» About this exercise:
Among the records that follow, set down only the lines from the one containing "Image resolution: width=2396" to the one containing "Task: Collapse the Scraping APIs section", both included, exactly.

» Provided records:
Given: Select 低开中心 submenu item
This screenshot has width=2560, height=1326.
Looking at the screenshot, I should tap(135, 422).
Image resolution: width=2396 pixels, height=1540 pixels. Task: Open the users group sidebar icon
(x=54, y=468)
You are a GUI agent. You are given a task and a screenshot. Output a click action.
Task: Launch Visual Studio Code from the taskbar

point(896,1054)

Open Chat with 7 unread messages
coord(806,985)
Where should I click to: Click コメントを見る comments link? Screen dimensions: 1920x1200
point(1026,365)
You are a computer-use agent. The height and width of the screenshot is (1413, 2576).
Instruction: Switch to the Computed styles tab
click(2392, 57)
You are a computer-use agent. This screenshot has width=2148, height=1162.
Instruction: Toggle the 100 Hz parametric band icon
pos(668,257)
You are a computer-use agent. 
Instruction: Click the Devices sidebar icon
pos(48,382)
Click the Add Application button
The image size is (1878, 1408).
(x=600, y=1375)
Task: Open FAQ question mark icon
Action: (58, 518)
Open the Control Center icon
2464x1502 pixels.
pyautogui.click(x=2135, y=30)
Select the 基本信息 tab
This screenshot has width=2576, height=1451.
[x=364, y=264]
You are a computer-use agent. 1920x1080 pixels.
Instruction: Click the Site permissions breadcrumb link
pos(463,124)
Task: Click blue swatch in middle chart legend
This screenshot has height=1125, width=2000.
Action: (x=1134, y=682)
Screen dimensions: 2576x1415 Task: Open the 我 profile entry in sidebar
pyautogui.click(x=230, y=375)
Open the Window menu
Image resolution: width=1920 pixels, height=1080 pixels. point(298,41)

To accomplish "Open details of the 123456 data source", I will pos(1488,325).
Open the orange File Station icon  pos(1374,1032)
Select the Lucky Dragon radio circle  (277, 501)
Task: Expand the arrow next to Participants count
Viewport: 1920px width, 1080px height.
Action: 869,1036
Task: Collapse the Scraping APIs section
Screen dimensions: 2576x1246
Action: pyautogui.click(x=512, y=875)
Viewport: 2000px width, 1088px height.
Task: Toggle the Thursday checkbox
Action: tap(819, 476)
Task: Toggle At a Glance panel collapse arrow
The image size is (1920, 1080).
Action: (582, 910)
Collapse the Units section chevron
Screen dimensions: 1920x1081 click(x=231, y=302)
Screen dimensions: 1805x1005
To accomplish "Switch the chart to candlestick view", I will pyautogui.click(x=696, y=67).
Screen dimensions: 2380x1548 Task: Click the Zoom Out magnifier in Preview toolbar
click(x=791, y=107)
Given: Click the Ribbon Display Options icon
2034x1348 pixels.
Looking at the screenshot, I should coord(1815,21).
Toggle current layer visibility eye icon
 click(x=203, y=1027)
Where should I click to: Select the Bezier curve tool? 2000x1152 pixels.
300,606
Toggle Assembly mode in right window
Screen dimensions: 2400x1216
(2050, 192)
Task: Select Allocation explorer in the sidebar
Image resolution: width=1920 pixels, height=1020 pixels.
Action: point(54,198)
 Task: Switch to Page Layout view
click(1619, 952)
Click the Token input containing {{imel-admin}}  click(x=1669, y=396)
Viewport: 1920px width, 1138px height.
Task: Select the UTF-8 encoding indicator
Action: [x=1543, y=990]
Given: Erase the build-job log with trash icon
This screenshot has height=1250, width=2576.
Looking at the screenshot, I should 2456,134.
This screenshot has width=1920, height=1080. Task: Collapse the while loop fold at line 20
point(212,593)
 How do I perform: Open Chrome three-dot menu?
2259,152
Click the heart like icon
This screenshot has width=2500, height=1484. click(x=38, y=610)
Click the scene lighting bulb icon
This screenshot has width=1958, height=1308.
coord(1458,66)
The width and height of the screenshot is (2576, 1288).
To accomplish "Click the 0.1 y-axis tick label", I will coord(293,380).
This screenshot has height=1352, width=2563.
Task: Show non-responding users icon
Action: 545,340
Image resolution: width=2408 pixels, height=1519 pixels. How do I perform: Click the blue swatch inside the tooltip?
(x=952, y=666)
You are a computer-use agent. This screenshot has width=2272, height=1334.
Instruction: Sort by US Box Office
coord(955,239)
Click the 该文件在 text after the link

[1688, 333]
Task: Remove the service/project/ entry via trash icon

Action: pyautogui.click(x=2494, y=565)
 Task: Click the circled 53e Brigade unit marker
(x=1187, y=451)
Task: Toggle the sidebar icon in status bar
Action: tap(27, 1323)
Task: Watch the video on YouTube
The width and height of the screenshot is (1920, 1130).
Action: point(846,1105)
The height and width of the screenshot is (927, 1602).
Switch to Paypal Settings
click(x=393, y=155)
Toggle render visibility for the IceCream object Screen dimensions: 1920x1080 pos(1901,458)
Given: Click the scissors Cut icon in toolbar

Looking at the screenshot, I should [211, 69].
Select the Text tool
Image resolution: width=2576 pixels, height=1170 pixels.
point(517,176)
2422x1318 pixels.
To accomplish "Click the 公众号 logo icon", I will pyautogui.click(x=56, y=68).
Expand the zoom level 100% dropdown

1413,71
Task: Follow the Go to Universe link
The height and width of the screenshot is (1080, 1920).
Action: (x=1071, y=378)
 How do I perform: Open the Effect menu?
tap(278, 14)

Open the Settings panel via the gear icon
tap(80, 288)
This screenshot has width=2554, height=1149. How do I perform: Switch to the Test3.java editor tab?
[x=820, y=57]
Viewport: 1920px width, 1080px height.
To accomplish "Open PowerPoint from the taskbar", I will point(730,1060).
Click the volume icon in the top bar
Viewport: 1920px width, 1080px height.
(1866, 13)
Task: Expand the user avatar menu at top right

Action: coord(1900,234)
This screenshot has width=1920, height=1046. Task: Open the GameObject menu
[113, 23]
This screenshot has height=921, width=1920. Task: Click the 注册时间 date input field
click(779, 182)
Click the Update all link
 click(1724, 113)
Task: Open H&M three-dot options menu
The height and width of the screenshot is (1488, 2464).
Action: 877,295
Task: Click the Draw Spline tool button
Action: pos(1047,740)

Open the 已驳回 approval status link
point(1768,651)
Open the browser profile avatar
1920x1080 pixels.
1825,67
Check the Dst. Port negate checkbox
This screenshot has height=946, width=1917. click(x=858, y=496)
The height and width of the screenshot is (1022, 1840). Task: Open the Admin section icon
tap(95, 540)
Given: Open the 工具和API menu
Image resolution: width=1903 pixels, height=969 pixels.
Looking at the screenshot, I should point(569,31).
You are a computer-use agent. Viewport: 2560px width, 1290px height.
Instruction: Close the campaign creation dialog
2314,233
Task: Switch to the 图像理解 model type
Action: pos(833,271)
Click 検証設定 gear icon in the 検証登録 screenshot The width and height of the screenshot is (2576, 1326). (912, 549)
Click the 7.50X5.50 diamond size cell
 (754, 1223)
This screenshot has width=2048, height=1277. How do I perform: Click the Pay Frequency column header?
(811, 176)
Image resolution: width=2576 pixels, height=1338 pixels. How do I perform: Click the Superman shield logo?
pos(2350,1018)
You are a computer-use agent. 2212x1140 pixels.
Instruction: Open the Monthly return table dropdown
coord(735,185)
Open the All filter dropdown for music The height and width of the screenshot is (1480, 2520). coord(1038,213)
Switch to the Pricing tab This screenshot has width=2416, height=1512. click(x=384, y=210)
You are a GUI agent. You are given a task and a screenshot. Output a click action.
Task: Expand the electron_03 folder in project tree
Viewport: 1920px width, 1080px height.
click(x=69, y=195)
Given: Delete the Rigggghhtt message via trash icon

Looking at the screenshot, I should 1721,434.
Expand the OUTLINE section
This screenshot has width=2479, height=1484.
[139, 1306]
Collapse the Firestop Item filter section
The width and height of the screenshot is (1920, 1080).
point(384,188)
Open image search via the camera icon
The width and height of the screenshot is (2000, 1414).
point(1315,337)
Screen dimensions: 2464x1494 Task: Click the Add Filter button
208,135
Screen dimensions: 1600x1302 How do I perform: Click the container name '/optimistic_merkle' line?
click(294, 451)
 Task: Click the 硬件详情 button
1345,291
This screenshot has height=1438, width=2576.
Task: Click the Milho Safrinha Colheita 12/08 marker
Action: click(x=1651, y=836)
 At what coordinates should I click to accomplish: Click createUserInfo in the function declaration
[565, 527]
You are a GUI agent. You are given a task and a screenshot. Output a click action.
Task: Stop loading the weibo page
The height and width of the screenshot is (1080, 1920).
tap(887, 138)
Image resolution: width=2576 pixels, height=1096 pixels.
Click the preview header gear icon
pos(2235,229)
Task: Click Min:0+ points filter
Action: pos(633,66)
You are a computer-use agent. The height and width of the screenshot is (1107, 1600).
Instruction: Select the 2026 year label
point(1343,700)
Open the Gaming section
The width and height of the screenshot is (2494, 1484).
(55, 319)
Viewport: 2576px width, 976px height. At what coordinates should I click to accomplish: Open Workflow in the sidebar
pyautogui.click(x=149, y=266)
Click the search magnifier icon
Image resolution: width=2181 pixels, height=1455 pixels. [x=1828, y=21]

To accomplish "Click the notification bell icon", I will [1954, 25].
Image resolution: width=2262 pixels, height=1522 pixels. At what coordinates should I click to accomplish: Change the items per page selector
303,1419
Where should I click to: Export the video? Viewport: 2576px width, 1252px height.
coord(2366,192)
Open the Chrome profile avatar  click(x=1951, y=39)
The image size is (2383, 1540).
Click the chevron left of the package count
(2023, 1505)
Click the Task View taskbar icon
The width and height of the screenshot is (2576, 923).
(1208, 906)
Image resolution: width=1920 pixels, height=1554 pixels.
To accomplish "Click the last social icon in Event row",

» Answer:
Image resolution: width=2396 pixels, height=1540 pixels. Task: Open the users group sidebar icon
(x=54, y=468)
You are a GUI agent. You are given a task and a screenshot. Output a click action.
Task: Launch Visual Studio Code from the taskbar

point(896,1054)

Open Chat with 7 unread messages
coord(806,985)
Where should I click to: Click コメントを見る comments link? Screen dimensions: 1920x1200
point(1026,365)
You are a computer-use agent. The height and width of the screenshot is (1413, 2576).
Instruction: Switch to the Computed styles tab
click(2392, 57)
You are a computer-use agent. This screenshot has width=2148, height=1162.
Instruction: Toggle the 100 Hz parametric band icon
pos(668,257)
You are a computer-use agent. 
Instruction: Click the Devices sidebar icon
pos(48,382)
Click the Add Application button
The image size is (1878, 1408).
(x=600, y=1375)
Task: Open FAQ question mark icon
Action: (58, 518)
Open the Control Center icon
2464x1502 pixels.
pyautogui.click(x=2135, y=30)
Select the 基本信息 tab
This screenshot has width=2576, height=1451.
[x=364, y=264]
You are a computer-use agent. 1920x1080 pixels.
Instruction: Click the Site permissions breadcrumb link
pos(463,124)
Task: Click blue swatch in middle chart legend
This screenshot has height=1125, width=2000.
Action: (x=1134, y=682)
Screen dimensions: 2576x1415 Task: Open the 我 profile entry in sidebar
pyautogui.click(x=230, y=375)
Open the Window menu
Image resolution: width=1920 pixels, height=1080 pixels. point(298,41)

To accomplish "Open details of the 123456 data source", I will pos(1488,325).
Open the orange File Station icon  pos(1374,1032)
Select the Lucky Dragon radio circle  (277, 501)
Task: Expand the arrow next to Participants count
Viewport: 1920px width, 1080px height.
Action: 869,1036
Task: Collapse the Scraping APIs section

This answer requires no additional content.